Hands-On Electrical Engineering Intern – Bringing LiDAR, Sensors & Jetson Together

Telebotics is developing a Level 1 autonomy kit for micro-mobility vehicles, focusing on enhancing safety and efficiency in campus environments. The project involves designing and assembling a wiring harness that connects sensors, compute units (NVIDIA Jetson), and actuators (steering, brake, throttle) for a prototype vehicle. The goal is to ensure robust signal and power connections, facilitating safe remote operation and emergency braking. Learners will apply their electrical engineering knowledge to address challenges in signal integrity and power distribution, working closely with simulated product and software team inputs. This project provides a practical opportunity to integrate classroom learning with real-world applications in autonomous vehicle technology.
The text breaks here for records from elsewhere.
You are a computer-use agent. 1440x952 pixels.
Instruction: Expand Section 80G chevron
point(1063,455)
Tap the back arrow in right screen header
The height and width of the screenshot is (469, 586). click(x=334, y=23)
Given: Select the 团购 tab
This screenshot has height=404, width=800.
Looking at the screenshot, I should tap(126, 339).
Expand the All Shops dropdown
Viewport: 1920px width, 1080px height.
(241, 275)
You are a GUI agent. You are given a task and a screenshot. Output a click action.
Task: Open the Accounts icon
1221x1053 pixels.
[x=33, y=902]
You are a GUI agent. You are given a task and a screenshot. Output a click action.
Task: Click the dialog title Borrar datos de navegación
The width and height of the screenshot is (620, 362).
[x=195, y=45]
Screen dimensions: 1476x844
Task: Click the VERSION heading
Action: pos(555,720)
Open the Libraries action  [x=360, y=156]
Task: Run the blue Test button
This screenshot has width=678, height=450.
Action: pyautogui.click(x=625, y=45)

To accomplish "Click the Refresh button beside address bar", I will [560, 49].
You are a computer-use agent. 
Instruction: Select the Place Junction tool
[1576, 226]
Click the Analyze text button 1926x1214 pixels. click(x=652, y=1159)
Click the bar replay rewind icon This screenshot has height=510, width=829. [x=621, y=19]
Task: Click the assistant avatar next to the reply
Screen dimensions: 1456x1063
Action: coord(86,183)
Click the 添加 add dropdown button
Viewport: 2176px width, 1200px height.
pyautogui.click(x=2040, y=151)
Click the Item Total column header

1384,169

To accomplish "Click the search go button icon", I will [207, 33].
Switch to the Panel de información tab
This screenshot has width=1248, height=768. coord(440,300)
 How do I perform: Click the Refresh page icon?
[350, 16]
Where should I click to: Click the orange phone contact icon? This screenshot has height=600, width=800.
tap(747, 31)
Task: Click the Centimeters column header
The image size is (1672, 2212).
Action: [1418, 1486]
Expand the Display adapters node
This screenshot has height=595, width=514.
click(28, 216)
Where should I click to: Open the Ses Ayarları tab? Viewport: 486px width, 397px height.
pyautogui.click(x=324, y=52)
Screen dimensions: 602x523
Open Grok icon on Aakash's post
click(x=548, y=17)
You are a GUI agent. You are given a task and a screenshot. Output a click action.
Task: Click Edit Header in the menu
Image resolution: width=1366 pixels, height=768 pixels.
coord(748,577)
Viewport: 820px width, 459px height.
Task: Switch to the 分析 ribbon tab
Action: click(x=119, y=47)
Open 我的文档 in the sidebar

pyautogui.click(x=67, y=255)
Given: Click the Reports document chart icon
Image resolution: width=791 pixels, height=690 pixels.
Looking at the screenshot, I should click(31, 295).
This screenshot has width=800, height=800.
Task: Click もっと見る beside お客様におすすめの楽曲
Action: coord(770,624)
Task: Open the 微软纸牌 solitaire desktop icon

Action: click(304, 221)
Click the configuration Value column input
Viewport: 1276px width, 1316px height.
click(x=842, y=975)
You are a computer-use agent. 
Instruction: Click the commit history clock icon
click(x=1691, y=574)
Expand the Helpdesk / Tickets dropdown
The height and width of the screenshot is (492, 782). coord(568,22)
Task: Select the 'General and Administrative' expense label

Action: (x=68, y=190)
ROS2 Development- Campus EV Tele-Operation

Students will develop and enhance the vision-based safety system for our remotely operated campus vehicle. The project focuses specifically on improving the ROS2 nodes that process camera and LiDAR data to detect pedestrians and obstacles. Students will work with existing sensor hardware to create more reliable detection algorithms, implement visualization tools for the operator dashboard, and thoroughly test the system's performance. This focused project is ideal for computer science or robotics students with ROS experience who want to apply their classroom knowledge of computer vision and sensor processing to a real-world application.

Building an Autonomous System for Low-Speed Delivery Vehicles

The project aims to develop an autonomous solution for low-speed vehicles (LSVs) used in last-mile delivery, focusing on cost-effectiveness and enhanced functionality. The primary goal is to integrate advanced safety systems and remote operation capabilities into these vehicles. By addressing key safety and operational challenges, the project seeks to improve the efficiency of LSVs in urban and suburban environments. Learners will apply their knowledge of autonomous systems, sensor integration, and remote control technologies to create a scalable solution. The project encourages innovation in vehicle automation, ensuring that the developed system is both practical and adaptable to various delivery scenarios.

Software Solution - Last Mile Delivery

The primary objective of this 80-hour project is to pave the foundational groundwork for a robotic delivery network. Emphasis is placed on the conceptualization, design, and development of a functional demo for individual working robots. The project aims to tackle core components, from formulating a robust software architecture to fine-tuning basic movement commands and safety measures like collision avoidance and battery management.